文本摘录
------------------------------------------------------------------------
爱情是毒药 2

复活节的危机

(二)

晚上我读教会20周年感恩见证特刊时,一位姐妹的见证启发了我。那位姐妹在了解到梦是神对人们说话的方式之一后,每当在生活中遇到重大的抉择,她就向神祈求:如果这件事可行,请在我的梦中给我一个“绿灯”;如果神拦阻我行这事,就给我一个“红灯”。
 

我和他都是那种外表看来严肃、拘谨,其实内心浪漫、多情的人,在茫茫的人海中彼此同时一见钟情,这是多么的不容易啊!几乎算得上是奇迹了吧?相识不到一月,我们便已互相认定,对方就是我们所苦苦等待的人。我们几乎同时进入同一家公司工作,在同一个屋顶下出出入入了近八年的时间却从来没有碰见过,正好在我与丈夫决定离婚并分居半年以后,以一种奇特的方式见面了;一见面,互相就触了电一般。这是偶然的吗?这难道不是神所设定的吗?
 

我心乱如麻。我就也向神祈求:天父,感谢你爱我,你一直都爱我。如果他是你赐给我生命中的那一位,如果我们的交往是蒙神喜悦的,今夜请在我的梦中向我显示绿色;反之,向我显示红色吧。
 

午夜梦回,我真地得到了启示。我梦见一位警察正在调查一桩摩托车祸,他说出事的摩托车手穿着一件红色的皮夹克!虽然在梦中我没有见到红色,但警察提到了红色。我黯然了。我该怎么办?

星期二一上班,他的邮件就来了,邀请我去楼下的咖啡厅里喝茶。我的心想冲下去,可是我的脑海里还在回想着昨天晚上的梦。于是,我违心地拒绝了他的邀请。
 

但是我却丢了魂似的,不能专心工作。我出外去小树林里逛了几圈。回到电脑前,发现有他长长的一封邮件:

 
 
“I know and understand you have been upset because I did not call you. I apologize for that again, now. Last week I had told you that I have been going through a challenging, or rather difficult time, which has been like that for a while. This may not seem like an "excuse" and its is not one. Just a fact at a time of struggle with myself. But, not calling did not mean in any way that I was ignoring you. Far from that. I could never do that.

At the same time, the fact that you have become so upset about this made me remember that mind and reasoning should, as tough as this is, take priority over emotions. We both have been, I believe, going through very dificult times and we both have been more vulnerable perhaps, so to speak. We both came out of our "comfort zones" of solitude as a result. I do not think of this as being a mistake, and never will. I cannot deny, or oppose the way I feel about you. The only thing I can (and must try to oppose) is the need to meet with you. Sometime ago you sent me a message telling me that you made the difficult decision of not seeing me anymore, at least until things will have changed. Perhaps I should have respected that decision entirely and just wait until we both are past these difficult times.
------------------------------------------------------------------------
数据集片段
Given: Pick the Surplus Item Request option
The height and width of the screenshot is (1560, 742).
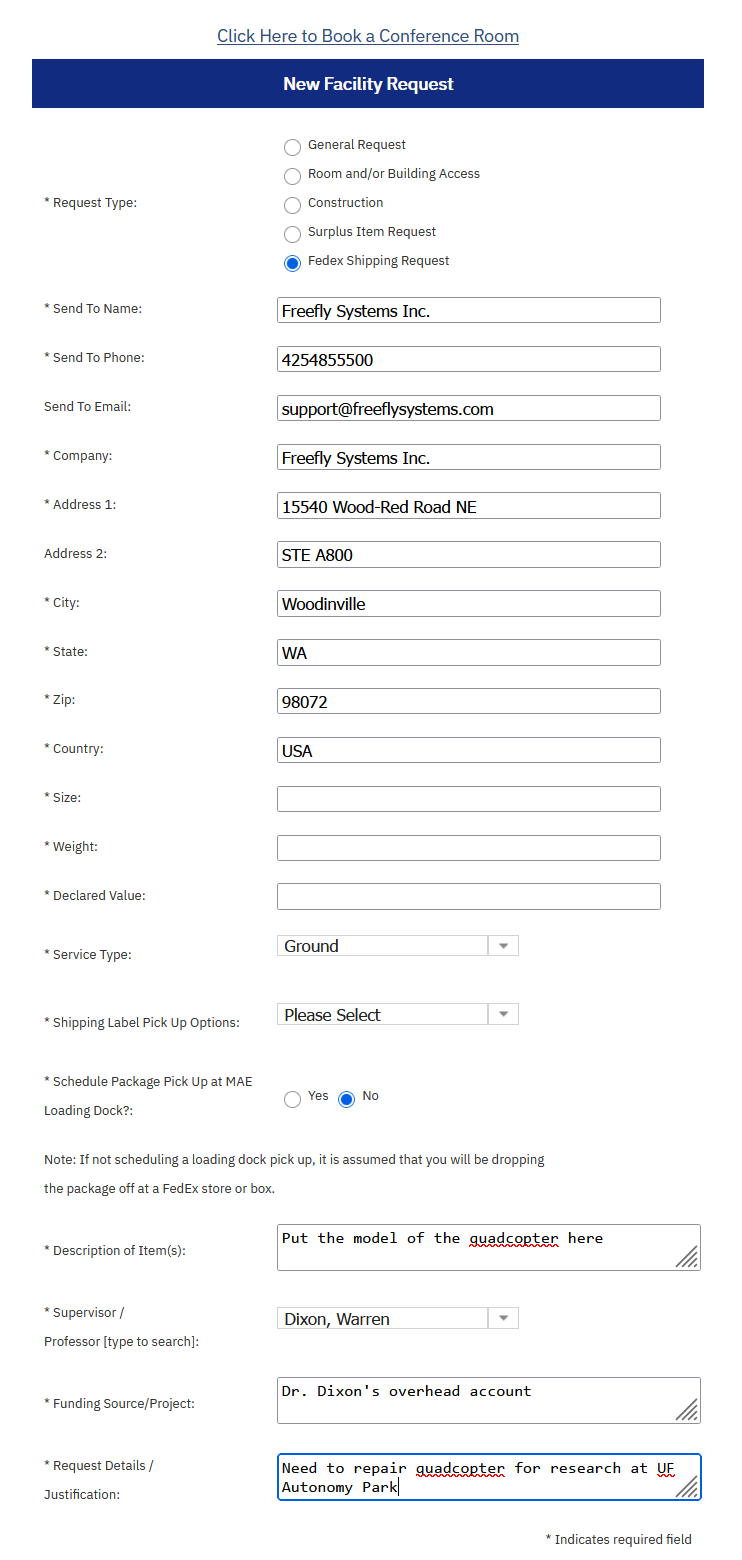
------------------------------------------------------------------------
任务指令
**a.** 请把文本摘录里以“我和他都是那种外表看来严肃”开头的那一段改写成要点列表，主要事实须全部保留。
**b.** 文本摘录中有哪些与“我”的经历相关、以年或月为单位的时间长度？请全部列出，并注明各自对应的事情。

参考答案
**a.**
- 两人外表严肃、拘谨，内心却浪漫、多情，在人海中彼此同时一见钟情。
- 相识不到一个月，双方便互相认定对方就是苦苦等待的人。
- 两人几乎同时进入同一家公司，在同一屋顶下出入近八年，却从未碰见过。
- “我”与丈夫决定离婚并分居半年后，两人以一种奇特的方式见面，一见面便如触电一般。
- “我”由此自问：这是偶然，还是神所设定的？

**b.**
- 不到一月：“我”和他相识的时间
- 近八年：两人在同一家公司、同一屋顶下出入却从未碰见的时间
- 半年：“我”与丈夫决定离婚后分居的时间